Dataset items:
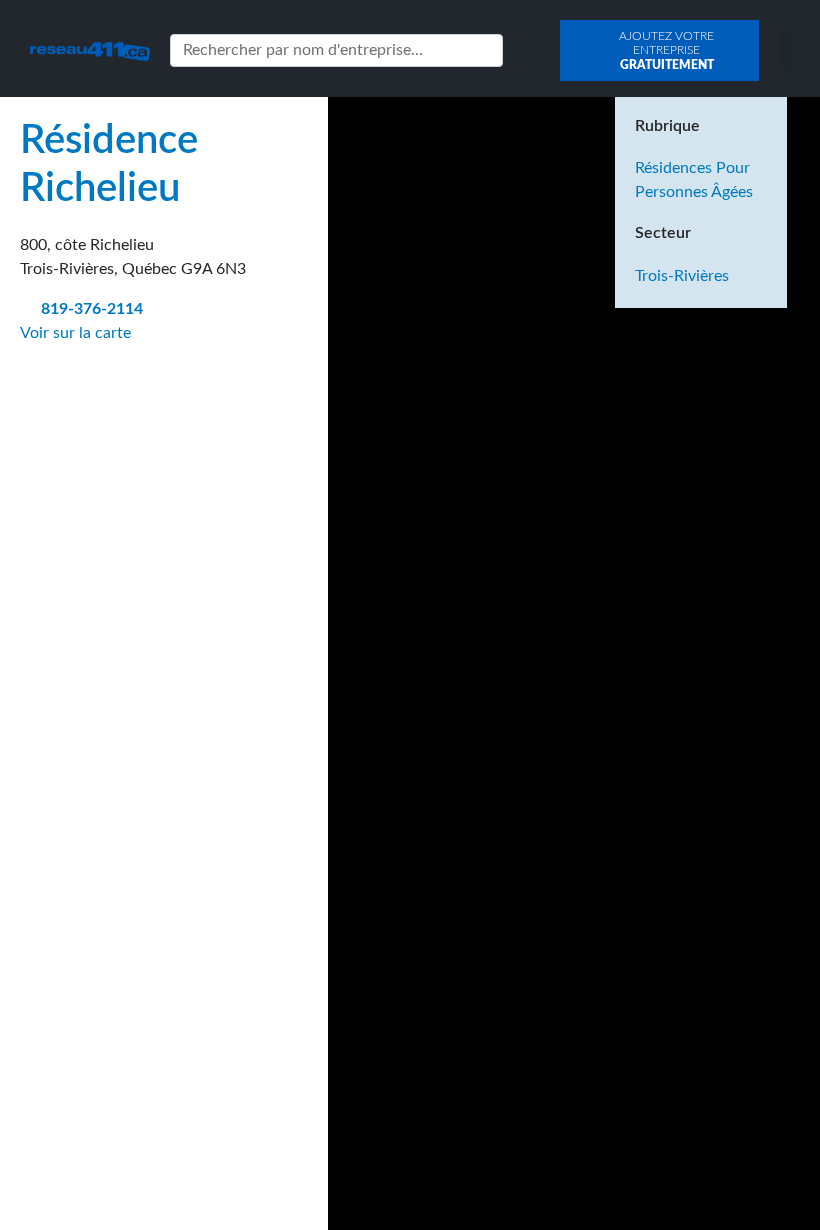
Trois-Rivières (682, 276)
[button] (785, 51)
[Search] (484, 50)
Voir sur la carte (77, 333)
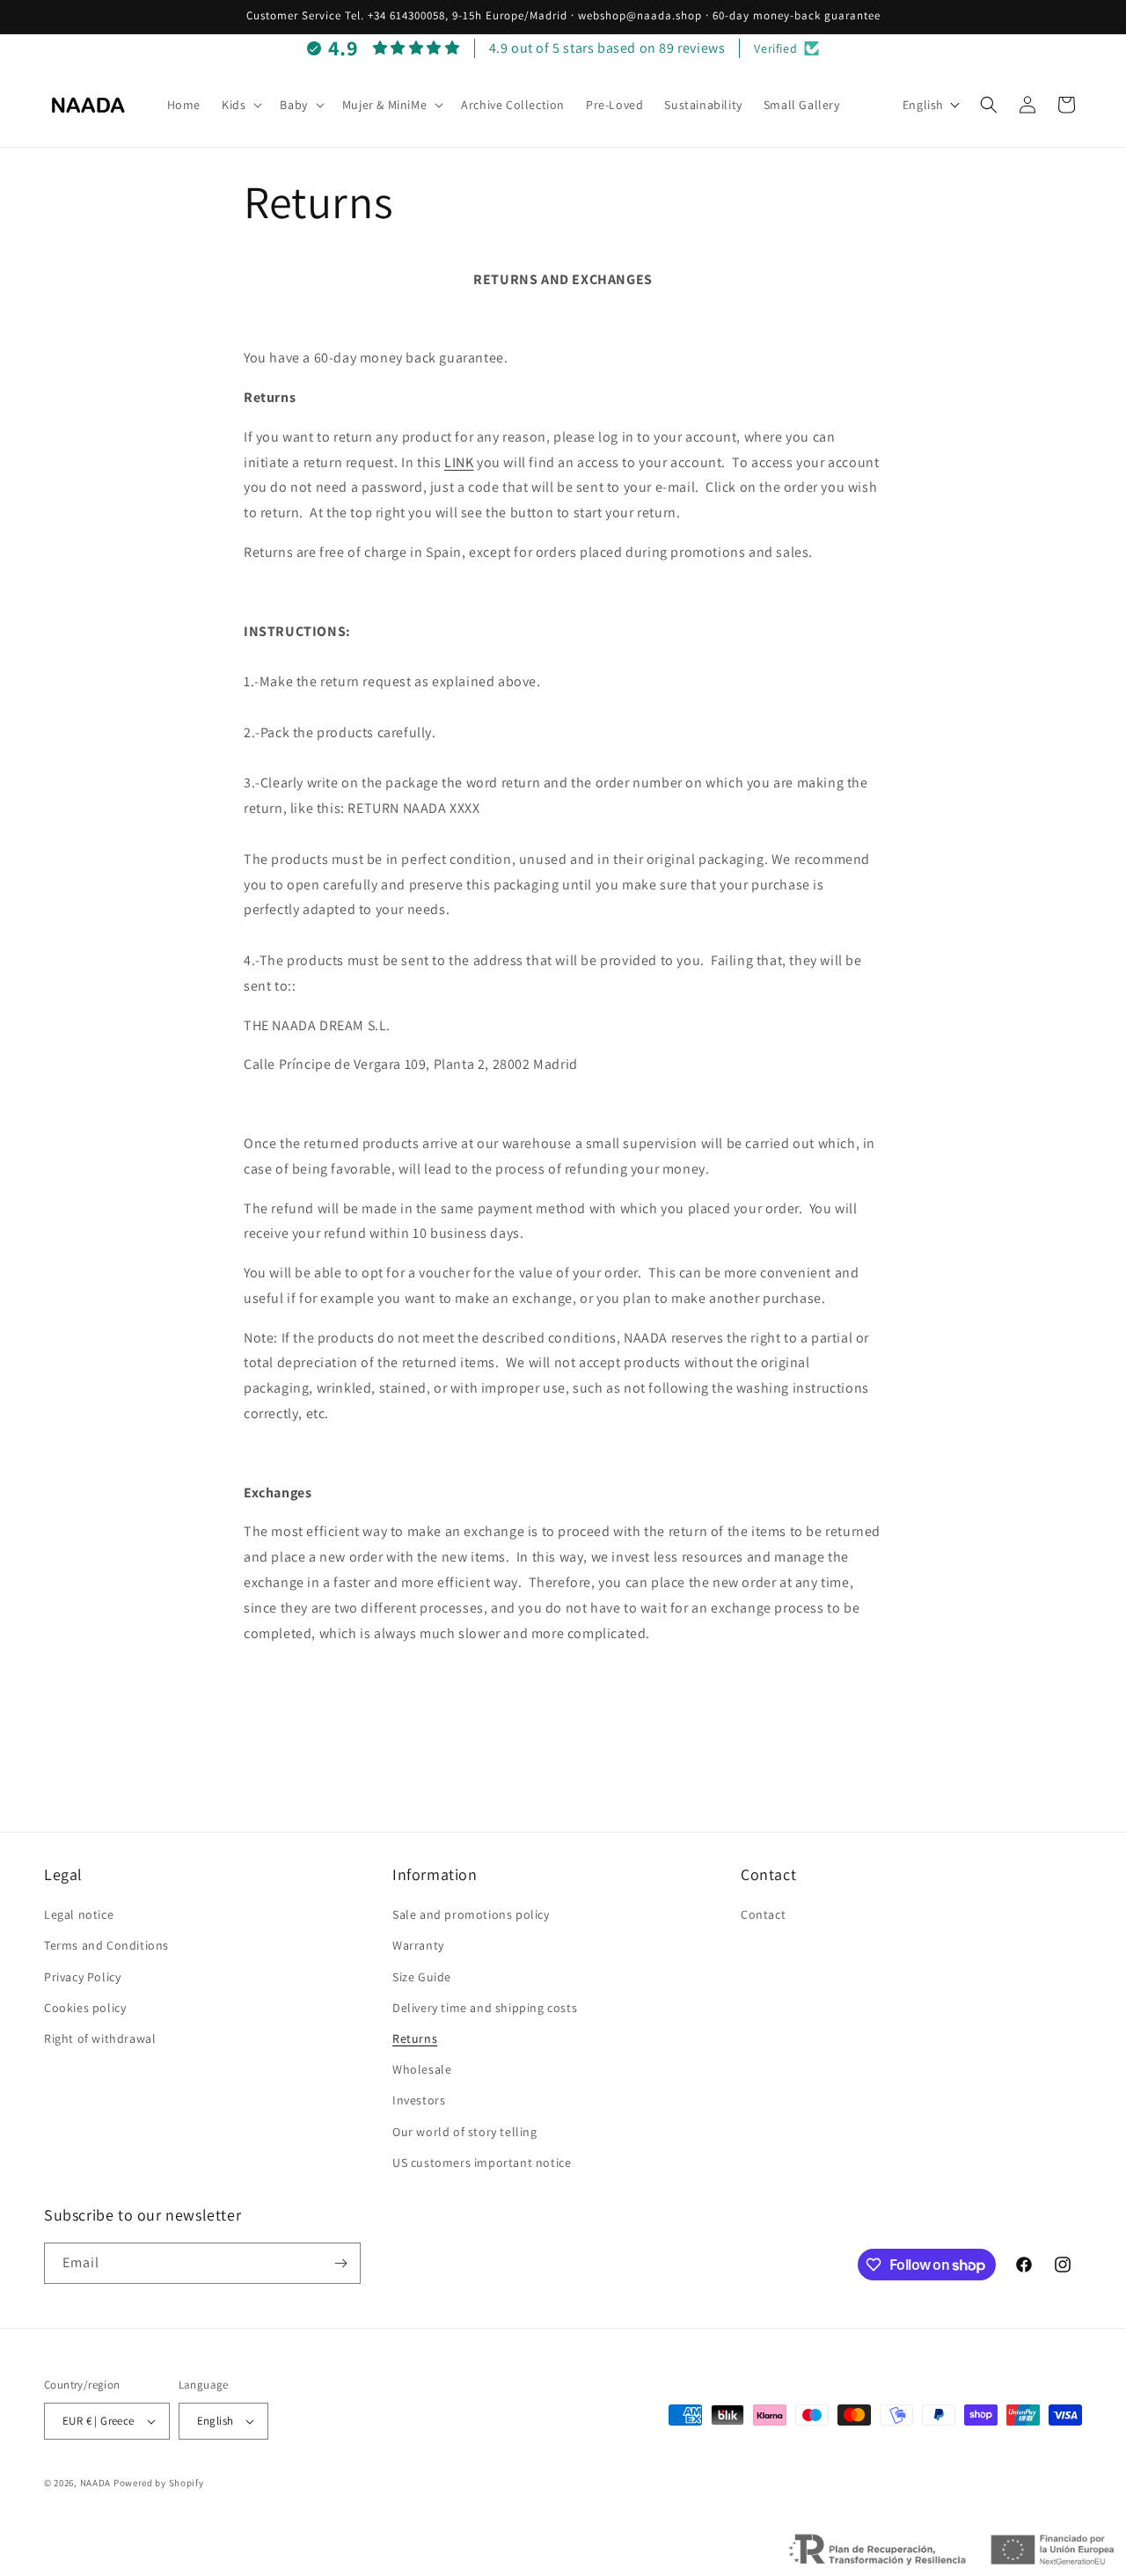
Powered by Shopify (158, 2483)
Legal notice (78, 1914)
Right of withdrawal (100, 2038)
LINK (458, 462)
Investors (418, 2100)
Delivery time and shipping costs (484, 2008)
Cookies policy (85, 2008)
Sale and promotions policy (471, 1914)
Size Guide (421, 1977)
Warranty (418, 1945)
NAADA (96, 2483)
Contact (763, 1914)
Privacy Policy (82, 1977)
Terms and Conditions (106, 1945)
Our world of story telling (464, 2132)
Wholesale (421, 2069)
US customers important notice (481, 2162)
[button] (240, 104)
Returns (414, 2038)
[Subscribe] (340, 2263)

(Aim of the exercise):
Would you please copy every line in the data that contains the word "notice"?

(Result of this task):
Legal notice (78, 1914)
US customers important notice (481, 2162)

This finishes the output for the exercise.